The study on sample language model training reveals that increasing the model’s size without increasing the number of training tokens has been a dominant trend. However, it is crucial to determine the appropriate tokens for the classifier to improve its accuracy and speed. Training tokens refer to the number of words or units of text that the model is trained on. But how did you know the tokens sent to the classifier are appropriate and do not contain noise? Our study focused on understanding the less noisy text to help the classifier to improve its accuracy and speed.
We experimented with PII detectors and six document categories to determine the optimal size of the tokens to help the classifier improve its performance. PII detectors aim to detect Personally Identifiable Information (PII) such as names, addresses, and social security numbers. Document categories include HR, business, technical, legal, marketing, and financial records.
Fig. 1. Linear relationship between the number of tokens and the accuracy of the classifier for each category.
(a) Document Category (1 of 6)
(b) PII detector (experimental). The x-axis shows the log scale of the number of tokens, and the y-axis represents the accuracy. The scatter point illustrates the accuracy at each token size, while the red line shows the best-fit line.
Before moving forward, we studied the correlation between the number of tokens and the accuracy. The experiment resulted in two categories: Document Category and PII detector. The graphs in Fig.1 represent the linear relationship between the number of tokens and accuracy. Therefore, the accuracy increases as the number of tokens increases. Furthermore, we experimented with the optimal size of tokens sent to the classifier from the files to achieve better accuracy.
Fig.2. Optimal size of tokens is 1024 to be sent to the classifier.
(a) Document Category
(b) PII detector.
Fig.2. Illustrates that the optimal size of the tokens varies across the categories. For example, the document category is continuously improving until 1024 tokens, but after that, it slightly grew while the PII’s accuracy was highest at around 512 tokens; while it performs well at this size, there is a noticeable improvement in accuracy with more tokens. Hence, Table 1 and Table 2 show that the minimum tokens sent to the classifier should be 1024, and the R2 value confirms a correlation between the accuracy and the tokens.

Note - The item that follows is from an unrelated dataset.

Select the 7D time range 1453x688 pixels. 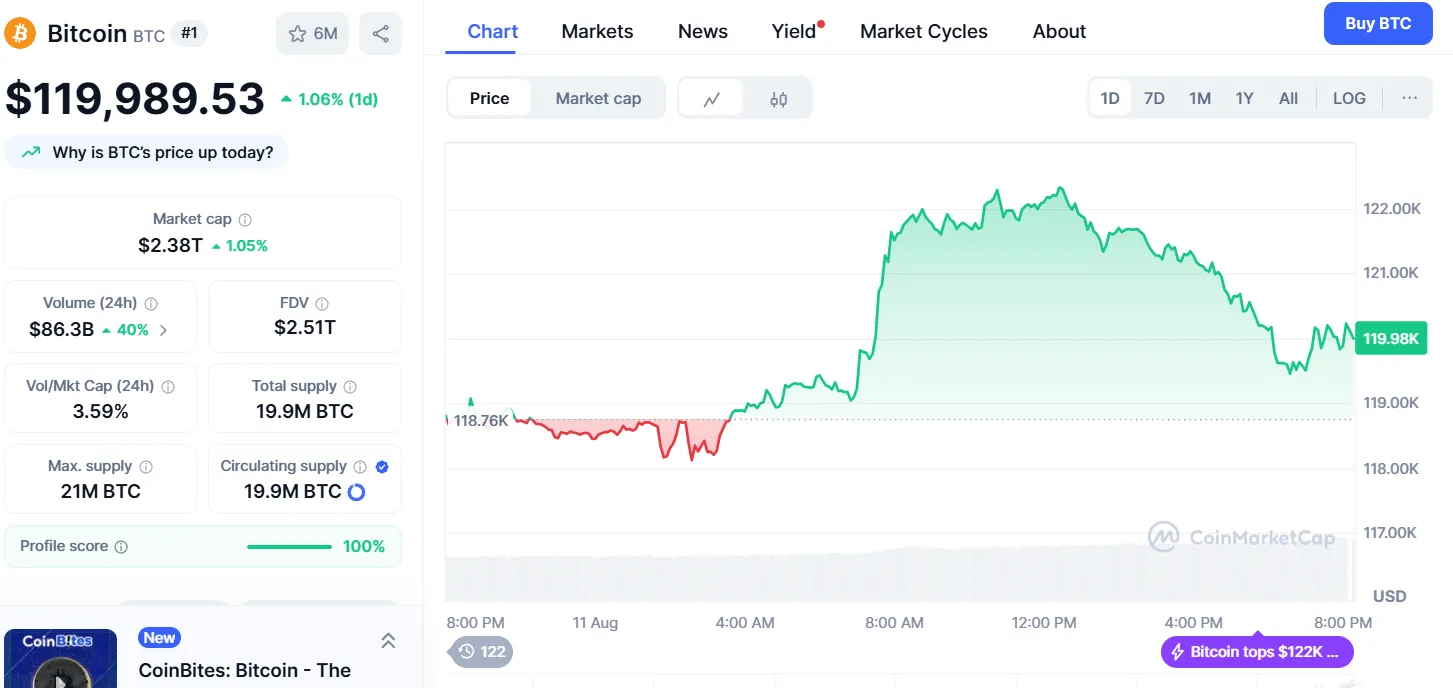[1154, 98]
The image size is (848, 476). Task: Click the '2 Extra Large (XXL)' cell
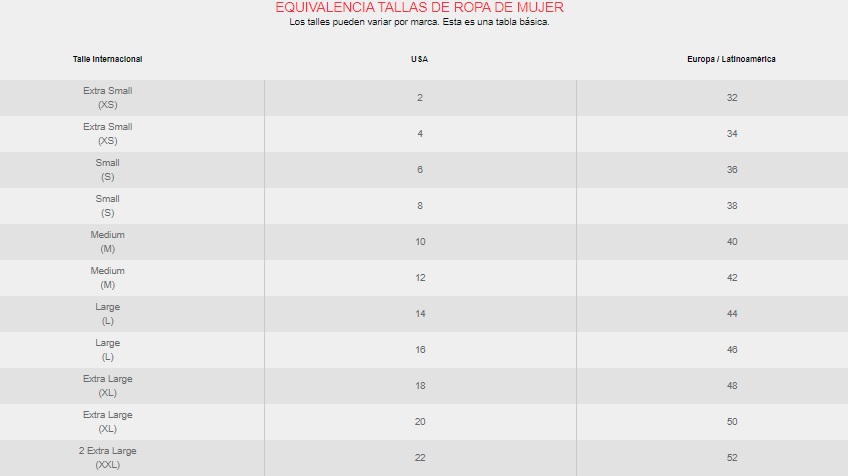click(108, 458)
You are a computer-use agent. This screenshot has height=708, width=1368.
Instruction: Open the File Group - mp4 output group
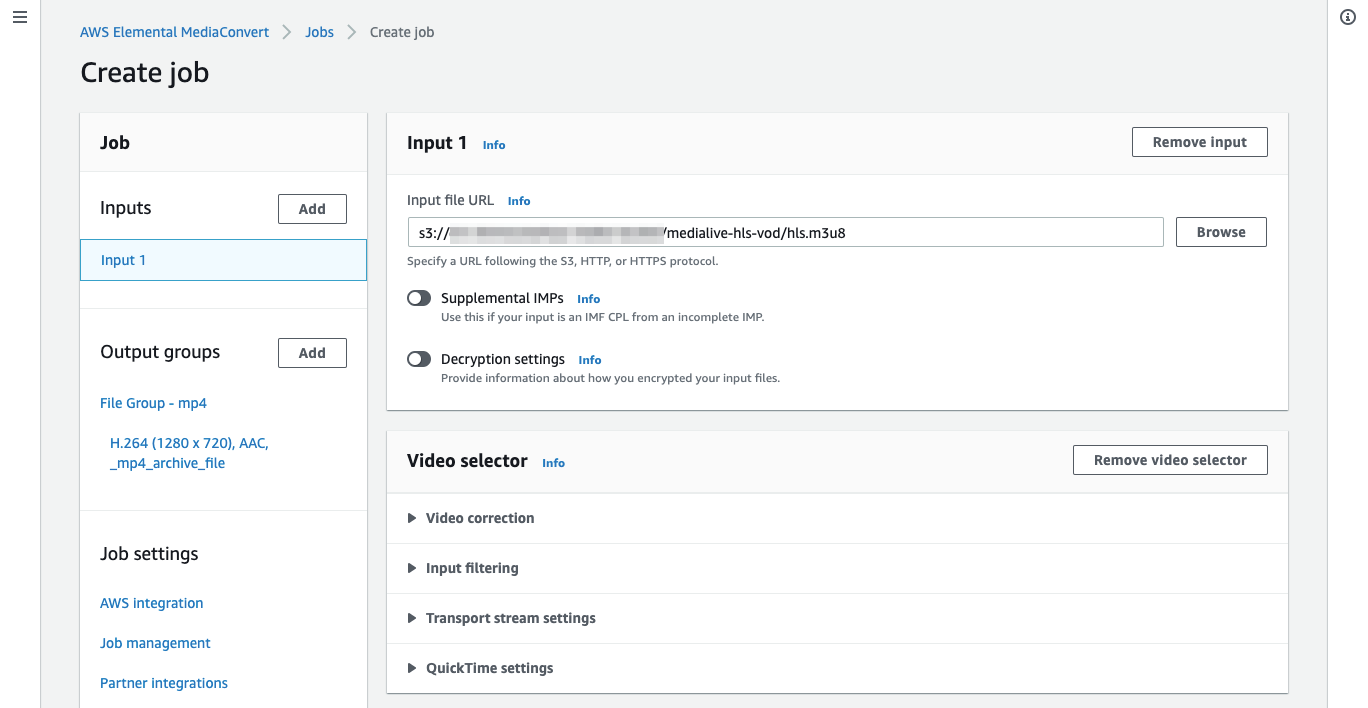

Table 1. Number of tokens sent to the classifier and their resulting accuracy for the document and PII categories
Table 2. Optimal sizes of tokens and R2 value for each category
In summary, determining the optimal size of tokens for the classifier can significantly improve its accuracy and speed. The experiment results show that the optimal size varies depending on the document category, and using PII detectors can further enhance the accuracy. The graphs and table provide a detailed correlation analysis between the number of tokens and accuracy. This can help organisations improve their language models’ performance while keeping the amount of data constant.
At Getvisibility, we continuously improve our classification model to better serve our clients by increasing the complexity of the model architecture based on the optimal texts. By utilising classifiers, we offer a cost-effective solution for efficiently managing large volumes of unstructured data in text, such as chats, emails, and documents. Our research shows that determining the optimal size of tokens for the classifier can significantly improve its accuracy and speed, leading to enhanced language models’ performance while maintaining a constant amount of data. By applying these insights to real-world applications, organisations can harness the power of language models, improve their ability to extract valuable insights from large volumes of data and make informed decisions that benefit their business operations.